Its first winner was the filly, Unerring, American Champion Three-Year-Old Filly in 1939. Noted past winners include Tomy Lee (1958), Affirmed (1977), Desert Wine (1982), Althea, (1983), and Squirtle Squirt (2000).

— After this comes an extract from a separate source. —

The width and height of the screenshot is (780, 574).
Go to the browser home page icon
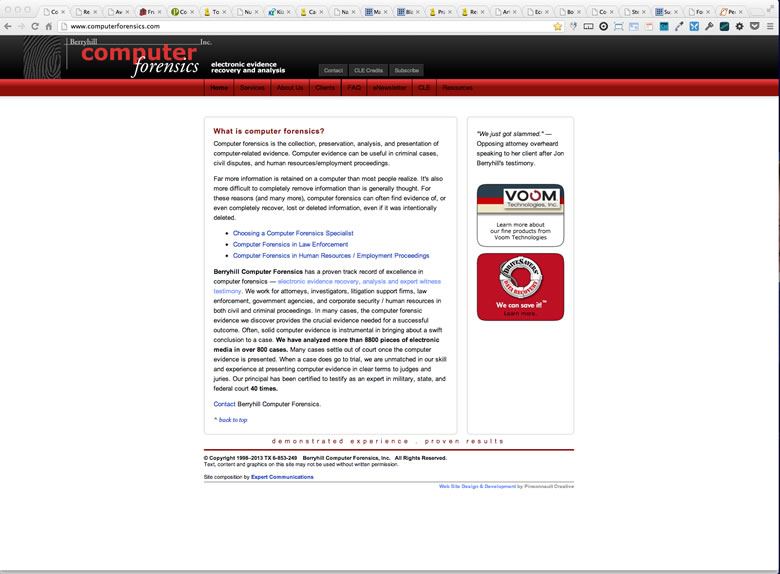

The 2005 winner, What A Song, holds the World Record [all breeds] for 2F in 20.60 seconds.

== Winners since 1991 ==

| Year | Winner | Jockey | Trainer | Time | Grade |
|---|---|---|---|---|---|
| 2012 | Scherer Magic | Joseph Talamo | John W. Sadler | 1:11.67 | III |
| 2011 | Majestic City | David Flores | Peter Miller | 1:10.45 | III |
| 2010 | J P's Gusto | Joseph Talamo | David Hofmans | 1:10.48 | III |
| 2009 | Necessary Evil | Joel Rosario | Doug O'Neill | 1:09.98 | III |
| 2008 | Azul Leon | Rafael Bejarano | Doug O'Neill | 1:10.88 | III |
| 2007 | Salute the Sarge | Michael Baze | Eric Guillot | 1:12.08 | III |
| 2006 | E Z Warrior | David Flores | Bob Baffert | 1:09.96 | III |
| 2005 | What a Song | Victor Espinoza | Bob Baffert | 1:09.55 | III |
| 2004 | Chandtrue | Victor Espinoza | Robert Hess Jr. | 1:10.88 | III |
| 2003 | Perfect Moon | Patrick Valenzuela | Melvin Stute | 1:10.39 | III |
| 2002 | Crowned Dancer | Alex Solis | Christopher Paasch | 1:10.10 | III |
| 2001 | Came Home | Chris McCarron | Juan Gonzalez | 1:09.20 | III |
| 2000 | Squirtle Squirt | Laffit Pincay Jr. | Joe Garcia Jr. | 1:09.98 | III |
| 1999 | Dixie Union | Alex Solis | Richard Mandella | 1:09.95 | III |
| 1998 | Yes It's True | Jerry Bailey | D. Wayne Lukas | 1:09.58 | III |
| 1997 | K. O. Punch | Gary Stevens | D. Wayne Lukas | 1:09.95 | III |
| 1996 | Swiss Yodeler | Alex Solis | Mike Harrington | 1:09.77 | II |
| 1995 | Hennessy | Gary Stevens | D. Wayne Lukas | 1:09.85 | II |
| 1994 | Mr Purple | Chris McCarron | Ronald McAnally | 1:10.16 | II |
| 1993 | Ramblin' Guy | Eddie Delahoussaye | Brian Mayberry | 1:10.09 | II |
| 1992 | Altazarr | Eddie Delahoussaye | Brian Mayberry | 1:10.01 | II |
| 1991 | Scherando | Francisco Mena | Richard Mulhall | 1:09.70 | II |

== Previous winners ==
- 1990 - Deposit Ticket
- 1989 - Magical Mile
- 1988 - King Glorius (Grade I winner.)
- 1987 - Mi Preferido
- 1986 - Captain Valid
- 1985 - Hilco Scamper
- 1984 - Saratoga Six (Multiple stakes winner.)
- 1983 - Althea (1983 American Champion Two-Year-Old Filly.)
- 1982 - Desert Wine
- 1981 - The Captain
- 1980 - Loma Malad (Motivity, a Filly, placed.)
- 1979 - Parsec
- 1978 - Terlingua (daughter of Secretariat and dam of Storm Cat.) (Flying Paster placed.)